Just like the last room, there are still things in here, but not many. The first thing I notice is the stained mattress off in the side of the room. It's only a mattress, and something about it makes me uncomfortable. There are no blankets around it or sheets on it. Next to it there is a small toy truck-- the only toy in the entire room.

There's a small pile of clothes in the corner of the room, and one small red shirt sticks out on the edge of the pile, halfway lying on the ground. Crinkled, but spread out enough that I can see how tiny it is and I gasp. I don't know whose room it is, but I can guess it was a little boy's room once.

Inhaling the stale air proves to be a huge mistake. My eyes start to water, and I give a cough. I fight it, but I know I need out now. This is someone's past. Something bad happened, and I shouldn't be here.

I step out and shut the door to the child's room quietly.
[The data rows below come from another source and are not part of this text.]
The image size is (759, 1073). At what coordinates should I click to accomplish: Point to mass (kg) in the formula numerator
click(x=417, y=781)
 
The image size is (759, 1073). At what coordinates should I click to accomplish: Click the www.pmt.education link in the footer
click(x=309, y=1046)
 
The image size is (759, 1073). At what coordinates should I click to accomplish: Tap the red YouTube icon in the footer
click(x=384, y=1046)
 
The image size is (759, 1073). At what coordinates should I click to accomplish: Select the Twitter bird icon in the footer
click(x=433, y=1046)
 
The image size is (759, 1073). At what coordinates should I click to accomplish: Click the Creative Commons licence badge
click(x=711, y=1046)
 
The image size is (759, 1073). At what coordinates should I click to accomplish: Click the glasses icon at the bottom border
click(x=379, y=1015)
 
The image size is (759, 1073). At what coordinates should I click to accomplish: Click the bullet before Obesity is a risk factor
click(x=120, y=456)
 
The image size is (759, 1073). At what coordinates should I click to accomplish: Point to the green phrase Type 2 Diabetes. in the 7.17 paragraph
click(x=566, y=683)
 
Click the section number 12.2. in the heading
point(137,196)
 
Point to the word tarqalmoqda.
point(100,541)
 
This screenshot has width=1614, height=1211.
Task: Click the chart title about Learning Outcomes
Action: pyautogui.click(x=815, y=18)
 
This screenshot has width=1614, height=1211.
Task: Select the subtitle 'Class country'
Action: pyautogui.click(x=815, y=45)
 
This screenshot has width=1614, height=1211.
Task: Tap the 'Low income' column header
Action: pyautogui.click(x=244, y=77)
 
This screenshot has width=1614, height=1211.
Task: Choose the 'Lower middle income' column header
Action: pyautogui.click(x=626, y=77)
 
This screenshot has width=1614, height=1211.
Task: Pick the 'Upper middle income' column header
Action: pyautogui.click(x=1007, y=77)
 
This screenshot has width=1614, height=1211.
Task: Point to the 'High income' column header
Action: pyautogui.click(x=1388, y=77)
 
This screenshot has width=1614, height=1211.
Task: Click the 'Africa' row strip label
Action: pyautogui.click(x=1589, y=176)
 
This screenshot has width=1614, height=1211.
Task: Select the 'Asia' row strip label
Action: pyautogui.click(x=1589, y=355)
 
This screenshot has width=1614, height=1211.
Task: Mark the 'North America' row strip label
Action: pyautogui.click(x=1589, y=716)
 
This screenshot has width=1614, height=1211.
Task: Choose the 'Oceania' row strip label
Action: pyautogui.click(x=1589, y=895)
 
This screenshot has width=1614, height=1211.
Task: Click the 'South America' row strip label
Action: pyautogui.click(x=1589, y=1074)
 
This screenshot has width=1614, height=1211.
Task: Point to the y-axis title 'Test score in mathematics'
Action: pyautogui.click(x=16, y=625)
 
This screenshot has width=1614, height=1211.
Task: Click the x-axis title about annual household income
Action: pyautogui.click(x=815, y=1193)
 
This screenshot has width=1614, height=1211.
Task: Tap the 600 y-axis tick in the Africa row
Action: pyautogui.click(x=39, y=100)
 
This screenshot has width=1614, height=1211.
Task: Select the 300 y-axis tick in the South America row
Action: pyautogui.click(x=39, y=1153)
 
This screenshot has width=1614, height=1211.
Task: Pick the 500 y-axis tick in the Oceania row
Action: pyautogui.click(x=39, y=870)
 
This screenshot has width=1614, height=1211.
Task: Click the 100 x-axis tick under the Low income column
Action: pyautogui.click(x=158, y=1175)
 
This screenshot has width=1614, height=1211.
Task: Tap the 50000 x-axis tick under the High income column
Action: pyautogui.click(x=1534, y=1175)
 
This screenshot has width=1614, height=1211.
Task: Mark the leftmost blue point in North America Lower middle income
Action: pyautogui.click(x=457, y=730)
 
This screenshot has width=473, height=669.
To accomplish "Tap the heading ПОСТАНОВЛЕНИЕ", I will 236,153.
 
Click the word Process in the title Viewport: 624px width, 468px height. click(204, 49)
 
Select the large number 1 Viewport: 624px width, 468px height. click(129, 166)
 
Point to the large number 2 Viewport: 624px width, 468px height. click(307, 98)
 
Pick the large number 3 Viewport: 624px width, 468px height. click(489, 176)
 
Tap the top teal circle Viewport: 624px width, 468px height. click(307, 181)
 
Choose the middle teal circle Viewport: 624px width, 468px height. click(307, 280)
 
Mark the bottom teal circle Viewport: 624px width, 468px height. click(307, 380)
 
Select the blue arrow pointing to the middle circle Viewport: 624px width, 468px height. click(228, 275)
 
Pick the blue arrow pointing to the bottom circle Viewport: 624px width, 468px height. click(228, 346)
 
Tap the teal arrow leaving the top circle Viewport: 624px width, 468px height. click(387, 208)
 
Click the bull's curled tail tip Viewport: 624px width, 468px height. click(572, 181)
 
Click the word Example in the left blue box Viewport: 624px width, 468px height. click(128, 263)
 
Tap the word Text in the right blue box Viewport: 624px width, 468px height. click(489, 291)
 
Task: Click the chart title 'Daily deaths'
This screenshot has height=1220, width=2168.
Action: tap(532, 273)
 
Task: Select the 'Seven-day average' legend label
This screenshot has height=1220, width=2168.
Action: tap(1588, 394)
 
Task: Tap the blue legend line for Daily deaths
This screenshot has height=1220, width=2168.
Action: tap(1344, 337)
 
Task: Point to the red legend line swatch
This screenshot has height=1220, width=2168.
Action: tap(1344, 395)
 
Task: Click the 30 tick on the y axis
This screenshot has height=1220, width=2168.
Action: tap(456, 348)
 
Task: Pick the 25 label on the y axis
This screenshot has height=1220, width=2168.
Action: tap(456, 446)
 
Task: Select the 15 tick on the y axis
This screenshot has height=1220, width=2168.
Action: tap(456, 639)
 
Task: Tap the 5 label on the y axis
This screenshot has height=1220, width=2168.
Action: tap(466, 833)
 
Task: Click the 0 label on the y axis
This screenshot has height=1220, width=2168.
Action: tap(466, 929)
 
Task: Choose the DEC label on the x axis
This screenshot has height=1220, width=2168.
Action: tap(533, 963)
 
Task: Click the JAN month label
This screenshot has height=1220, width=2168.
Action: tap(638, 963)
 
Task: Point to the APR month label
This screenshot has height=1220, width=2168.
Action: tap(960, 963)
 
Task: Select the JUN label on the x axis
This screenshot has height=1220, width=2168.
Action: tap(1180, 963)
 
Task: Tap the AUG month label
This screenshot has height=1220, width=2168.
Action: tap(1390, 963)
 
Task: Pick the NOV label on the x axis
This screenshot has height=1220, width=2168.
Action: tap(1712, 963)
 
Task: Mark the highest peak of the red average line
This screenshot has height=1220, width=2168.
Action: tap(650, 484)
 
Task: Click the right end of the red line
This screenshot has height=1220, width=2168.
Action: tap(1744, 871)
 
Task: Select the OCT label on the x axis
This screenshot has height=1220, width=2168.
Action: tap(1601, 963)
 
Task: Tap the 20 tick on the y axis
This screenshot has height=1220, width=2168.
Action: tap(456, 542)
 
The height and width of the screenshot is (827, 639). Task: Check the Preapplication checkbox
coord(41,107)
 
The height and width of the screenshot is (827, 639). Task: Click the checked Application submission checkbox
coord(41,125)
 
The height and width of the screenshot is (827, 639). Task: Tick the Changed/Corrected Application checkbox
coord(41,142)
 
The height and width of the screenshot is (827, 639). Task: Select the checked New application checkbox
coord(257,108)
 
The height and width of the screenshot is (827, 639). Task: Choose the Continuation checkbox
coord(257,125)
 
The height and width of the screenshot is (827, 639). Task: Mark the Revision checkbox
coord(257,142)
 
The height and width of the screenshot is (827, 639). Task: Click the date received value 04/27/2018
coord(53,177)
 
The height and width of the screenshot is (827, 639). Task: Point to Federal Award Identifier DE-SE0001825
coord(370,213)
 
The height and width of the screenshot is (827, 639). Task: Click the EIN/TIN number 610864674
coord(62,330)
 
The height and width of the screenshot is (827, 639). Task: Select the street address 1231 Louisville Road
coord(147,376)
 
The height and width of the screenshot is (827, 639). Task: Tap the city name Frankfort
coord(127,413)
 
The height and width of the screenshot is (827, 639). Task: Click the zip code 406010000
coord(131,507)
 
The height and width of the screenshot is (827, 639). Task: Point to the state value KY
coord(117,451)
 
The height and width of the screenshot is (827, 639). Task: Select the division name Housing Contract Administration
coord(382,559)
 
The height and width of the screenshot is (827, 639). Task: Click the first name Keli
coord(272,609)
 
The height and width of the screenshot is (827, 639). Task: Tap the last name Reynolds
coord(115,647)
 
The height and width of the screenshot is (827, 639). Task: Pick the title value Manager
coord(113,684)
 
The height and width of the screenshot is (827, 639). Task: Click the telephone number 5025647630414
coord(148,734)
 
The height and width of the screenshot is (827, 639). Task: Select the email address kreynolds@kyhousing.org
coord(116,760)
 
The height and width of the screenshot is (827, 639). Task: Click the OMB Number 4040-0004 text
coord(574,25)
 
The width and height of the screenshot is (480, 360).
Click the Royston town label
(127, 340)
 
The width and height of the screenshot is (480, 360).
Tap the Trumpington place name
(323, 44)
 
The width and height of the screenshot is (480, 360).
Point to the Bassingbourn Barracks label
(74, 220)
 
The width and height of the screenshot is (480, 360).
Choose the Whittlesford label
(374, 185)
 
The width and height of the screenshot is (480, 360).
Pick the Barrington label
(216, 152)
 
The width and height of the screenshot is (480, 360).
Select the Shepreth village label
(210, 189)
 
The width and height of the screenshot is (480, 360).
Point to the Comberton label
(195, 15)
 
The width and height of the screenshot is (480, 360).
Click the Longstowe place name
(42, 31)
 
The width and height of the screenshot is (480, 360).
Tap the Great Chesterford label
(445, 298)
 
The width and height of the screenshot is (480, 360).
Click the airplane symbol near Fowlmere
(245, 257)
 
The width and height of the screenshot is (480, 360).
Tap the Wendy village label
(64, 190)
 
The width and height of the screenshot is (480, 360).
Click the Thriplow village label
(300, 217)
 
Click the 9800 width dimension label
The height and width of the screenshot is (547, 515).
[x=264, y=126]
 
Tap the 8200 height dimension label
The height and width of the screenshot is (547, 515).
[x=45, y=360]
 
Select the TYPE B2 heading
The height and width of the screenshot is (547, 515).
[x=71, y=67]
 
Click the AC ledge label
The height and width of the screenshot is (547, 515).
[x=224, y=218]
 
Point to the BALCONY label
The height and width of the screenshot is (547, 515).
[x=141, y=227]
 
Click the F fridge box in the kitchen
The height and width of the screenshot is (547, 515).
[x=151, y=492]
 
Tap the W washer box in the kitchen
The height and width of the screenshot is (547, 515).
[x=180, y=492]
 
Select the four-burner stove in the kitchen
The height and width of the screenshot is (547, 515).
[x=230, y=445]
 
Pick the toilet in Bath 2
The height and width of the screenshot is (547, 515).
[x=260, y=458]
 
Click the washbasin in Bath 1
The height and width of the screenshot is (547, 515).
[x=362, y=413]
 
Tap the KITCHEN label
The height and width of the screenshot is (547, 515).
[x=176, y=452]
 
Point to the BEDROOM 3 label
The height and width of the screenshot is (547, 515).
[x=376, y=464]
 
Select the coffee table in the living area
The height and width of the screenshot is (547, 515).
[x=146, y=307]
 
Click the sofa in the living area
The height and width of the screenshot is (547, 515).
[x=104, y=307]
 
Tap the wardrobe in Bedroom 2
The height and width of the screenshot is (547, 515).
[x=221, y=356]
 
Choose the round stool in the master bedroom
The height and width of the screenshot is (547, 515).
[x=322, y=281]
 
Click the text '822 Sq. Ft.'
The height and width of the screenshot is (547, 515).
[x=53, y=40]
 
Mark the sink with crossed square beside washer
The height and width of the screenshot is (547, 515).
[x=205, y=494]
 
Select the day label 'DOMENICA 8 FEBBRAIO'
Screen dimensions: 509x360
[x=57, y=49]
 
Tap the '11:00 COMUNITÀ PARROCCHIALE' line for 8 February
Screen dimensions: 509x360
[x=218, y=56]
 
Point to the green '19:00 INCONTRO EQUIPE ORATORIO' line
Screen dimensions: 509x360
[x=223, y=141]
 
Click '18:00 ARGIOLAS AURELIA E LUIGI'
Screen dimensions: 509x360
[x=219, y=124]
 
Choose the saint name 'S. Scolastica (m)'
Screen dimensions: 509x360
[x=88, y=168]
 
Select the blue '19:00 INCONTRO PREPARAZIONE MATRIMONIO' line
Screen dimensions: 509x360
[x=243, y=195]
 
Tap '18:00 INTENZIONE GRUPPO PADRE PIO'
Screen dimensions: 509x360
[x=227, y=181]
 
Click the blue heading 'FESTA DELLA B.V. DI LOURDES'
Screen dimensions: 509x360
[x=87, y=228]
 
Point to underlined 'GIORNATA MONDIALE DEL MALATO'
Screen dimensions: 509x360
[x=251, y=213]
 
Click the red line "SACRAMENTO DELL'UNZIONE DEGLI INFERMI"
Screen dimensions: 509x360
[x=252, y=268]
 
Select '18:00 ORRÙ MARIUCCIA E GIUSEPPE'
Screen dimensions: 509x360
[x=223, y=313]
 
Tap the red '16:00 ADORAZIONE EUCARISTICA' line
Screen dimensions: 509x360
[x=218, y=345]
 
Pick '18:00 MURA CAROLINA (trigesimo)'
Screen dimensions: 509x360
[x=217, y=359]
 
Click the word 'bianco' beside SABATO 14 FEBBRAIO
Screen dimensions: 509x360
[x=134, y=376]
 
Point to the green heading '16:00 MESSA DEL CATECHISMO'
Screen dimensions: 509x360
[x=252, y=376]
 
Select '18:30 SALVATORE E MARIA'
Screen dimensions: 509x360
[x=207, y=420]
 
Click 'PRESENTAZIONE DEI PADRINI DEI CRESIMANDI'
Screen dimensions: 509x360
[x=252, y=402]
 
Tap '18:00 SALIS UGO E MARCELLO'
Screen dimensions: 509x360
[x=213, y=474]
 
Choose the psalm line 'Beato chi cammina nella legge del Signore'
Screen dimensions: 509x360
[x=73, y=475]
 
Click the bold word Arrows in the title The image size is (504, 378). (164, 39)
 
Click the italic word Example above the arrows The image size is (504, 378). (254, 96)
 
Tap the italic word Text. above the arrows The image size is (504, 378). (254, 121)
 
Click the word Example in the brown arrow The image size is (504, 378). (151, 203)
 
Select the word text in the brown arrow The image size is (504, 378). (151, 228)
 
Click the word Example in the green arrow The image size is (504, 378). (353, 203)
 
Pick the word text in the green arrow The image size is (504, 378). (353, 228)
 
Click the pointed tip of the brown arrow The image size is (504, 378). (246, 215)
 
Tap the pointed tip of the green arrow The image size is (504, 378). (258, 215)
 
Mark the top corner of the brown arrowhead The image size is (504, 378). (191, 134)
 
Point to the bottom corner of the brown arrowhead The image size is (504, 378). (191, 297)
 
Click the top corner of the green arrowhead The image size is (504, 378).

The door of the next room catches my eye. It would be easy to take a peek. My eyes jump down to the floor in front of the door and I catch the edge of a dark stain in the floorboards. That is enough for me.

The old white paint of the hall, cracking and chipping, is a refreshing sight after the haunted apartment. I take a deep breath of the fresher air and then turn around to shut the door. Something tells me that no one can know that I was here. I shouldn't even ask Alex about it.

"What are you doing?"

The voice is deep and familiar. I turn around quickly. Jimmy stands in the hall with his fists at his sides. His smooth face with its natural shadow smile is crumpled in anger.

I can still feel the dust on me as I stand there in front of him unsure what to say to him. This place means something to him. He knows something about it. "What is it?" I ask him, my voice scratchy from the need to cough. "What happened there?"

Jimmy looks down and his hair falls over his eyes. I bite my lip, suddenly able to imagine him as the boy he must have been once. Did he play with a toy truck? Did he wear a small red shirt?

Jimmy still can't look at me. He doesn't answer either of my questions. "Go home and stay there."

There is a warning in his voice that is sharper than if he had come at me and just hit me. My legs become weak, and I hurry past him back to Henri's apartment when what I really want to do is go outside and stand in the sunshine to let the traces of darkness evaporate from my vision.

Inside the apartment, I lean on the heavy door and listen for Jimmy's footsteps, but I don't hear them. The hall sounds completely quiet, and I'm too scared to open the door again.

I step away from the door and further into Henri's house, glancing back at the door as if Jimmy might change his mind and follow me. There would be nothing I could do. The door doesn't even lock, and I doubt a lock would keep him back if he really wanted in. The worst thing Henri would have to deal with would be a broken lock and possibly a stain on the floor.

There's a soft tap at the door, and I freeze. It can't be Jimmy. He would just walk in like he did last night. My voice is locked in my throat. It takes effort just to ask, "Who is it?" My voice fights its way through the silence and somehow is heard on the other side of the thick door.

"Alex."

I shove off the couch and over to the front door not too far away, happy to see someone with a friendly face. The door opens quickly and I peek out. When I confirm it's just Alex, I grab him by his forearm and pull him inside, quickly shutting the door behind me.

He stands surprised inside Henri's apartment with his brows drawn up in that thoughtful way of his that makes me want to hug him.

I don't. "Did you see Jimmy? Is he pissed? What did I do?"

Alex opens his mouth and shuts it again. His eyes never meeting my own. He glances down at the floor, his long hair in his face.

"He did say something, didn't he?" I duck down a little, trying to get Alex's eyes, but he turns his head again. "Alex, would you just tell me? What is going on?"

That does get his attention. He looks up at me and whispers, "I'm sorry."

My body goes limp just as blackness closes around my vision. Alex jumps forward, his arms wrapping around me, and then darkness.